(Stored records)
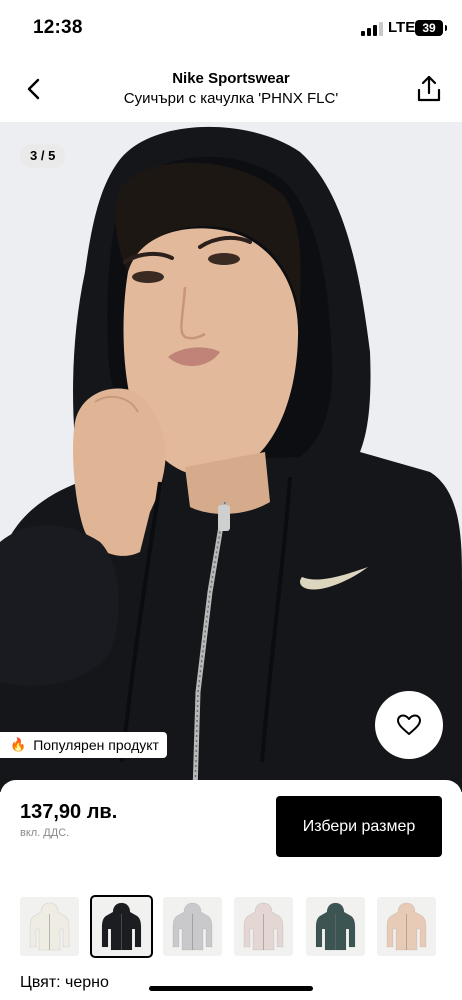 This screenshot has width=462, height=1000. What do you see at coordinates (231, 98) in the screenshot?
I see `product-title: Суичъри с качулка 'PHNX FLC'` at bounding box center [231, 98].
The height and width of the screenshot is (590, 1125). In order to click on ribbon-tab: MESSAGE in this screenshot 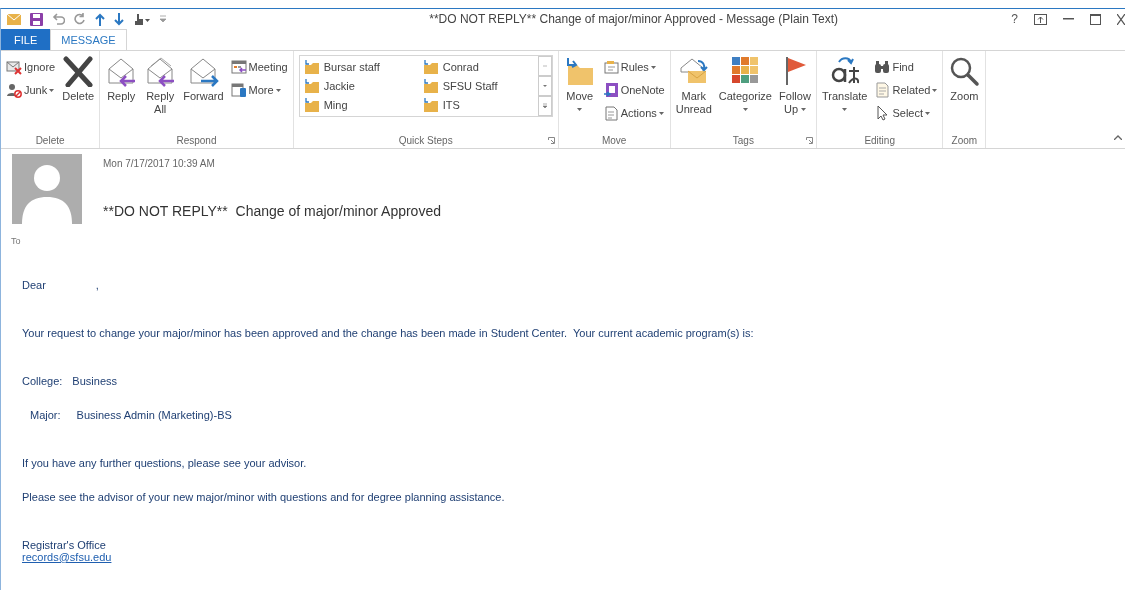, I will do `click(88, 40)`.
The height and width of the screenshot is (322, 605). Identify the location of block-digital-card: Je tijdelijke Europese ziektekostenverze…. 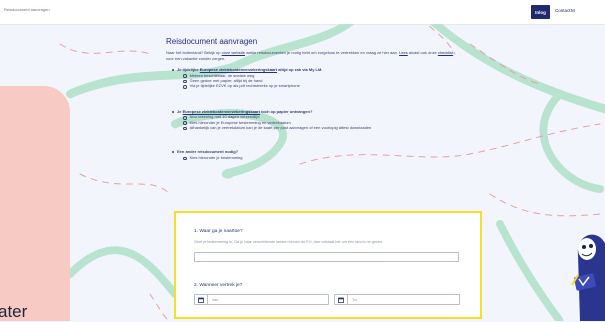
(316, 78).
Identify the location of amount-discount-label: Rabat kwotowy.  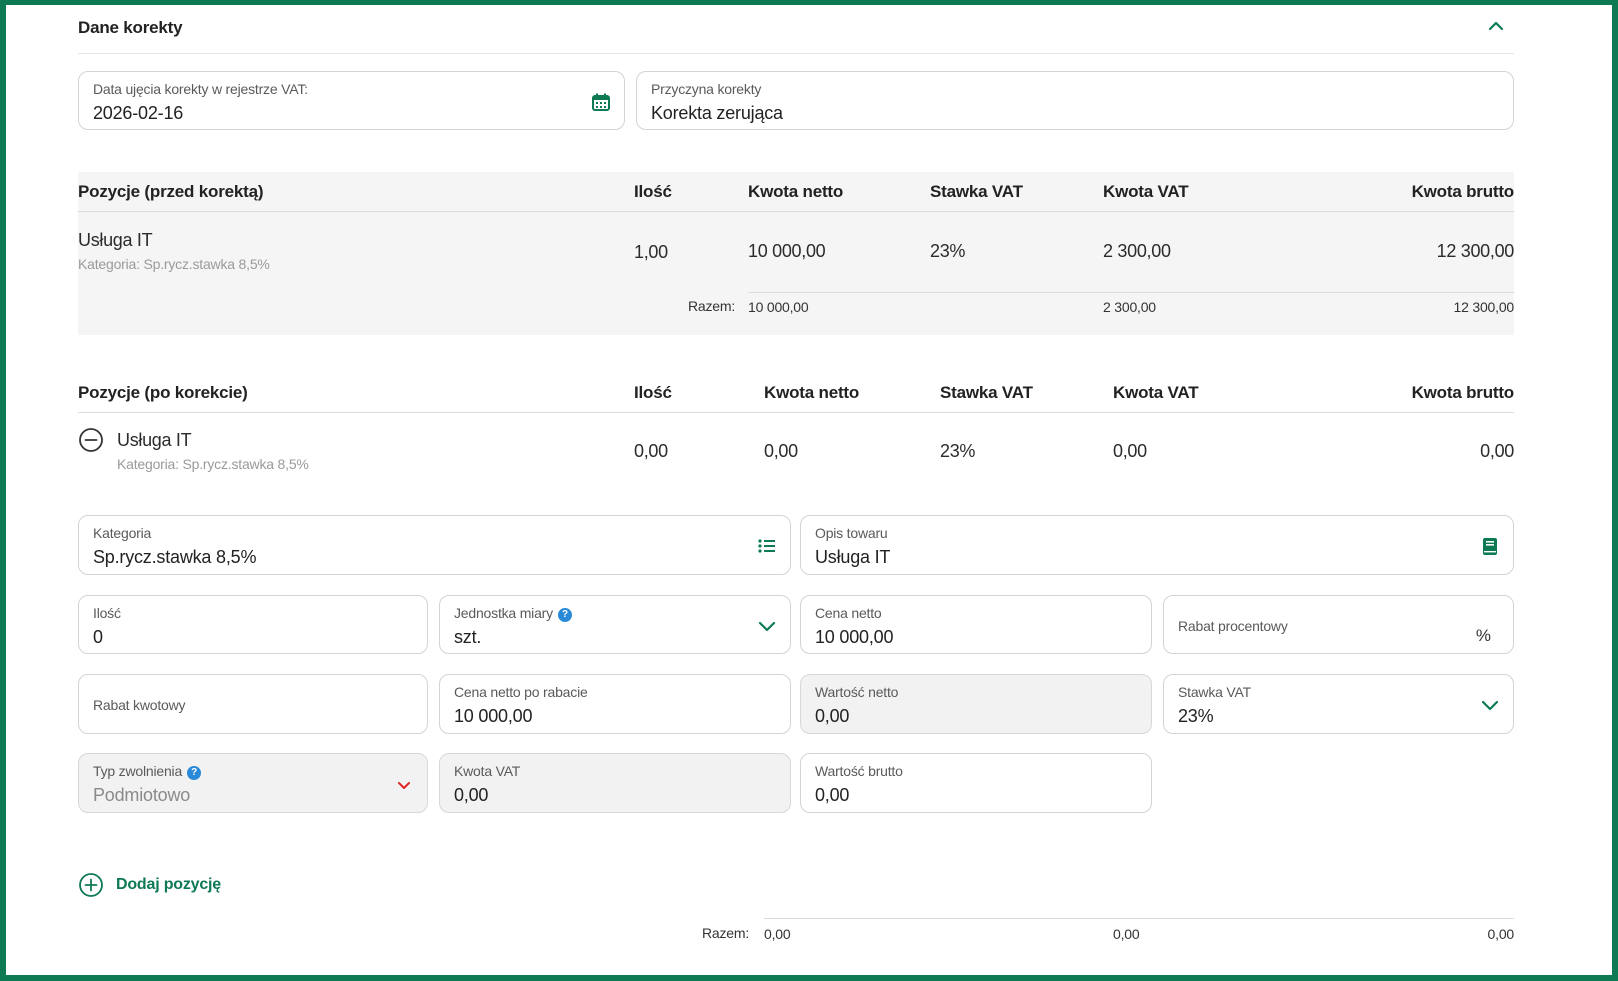
(140, 705).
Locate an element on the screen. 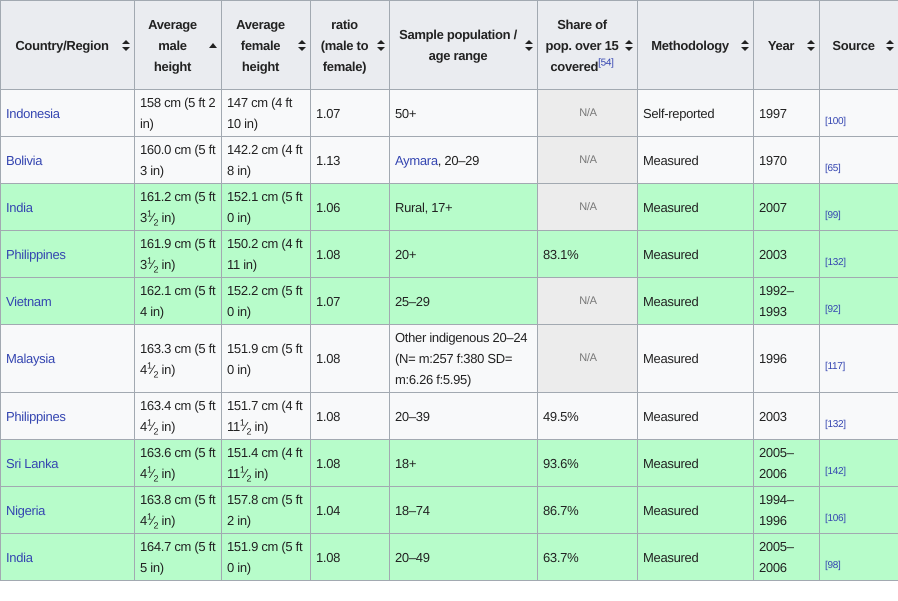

▸ **Work order**:
Print the items again word for word, starting at the line that contains "Identify the location of amount-discount-label: Rabat" and continuing through the last of them. Omit the pictures.

▸ **Answer space**:
Identify the location of amount-discount-label: Rabat kwotowy.  
(140, 705).
Locate an element on the screen. 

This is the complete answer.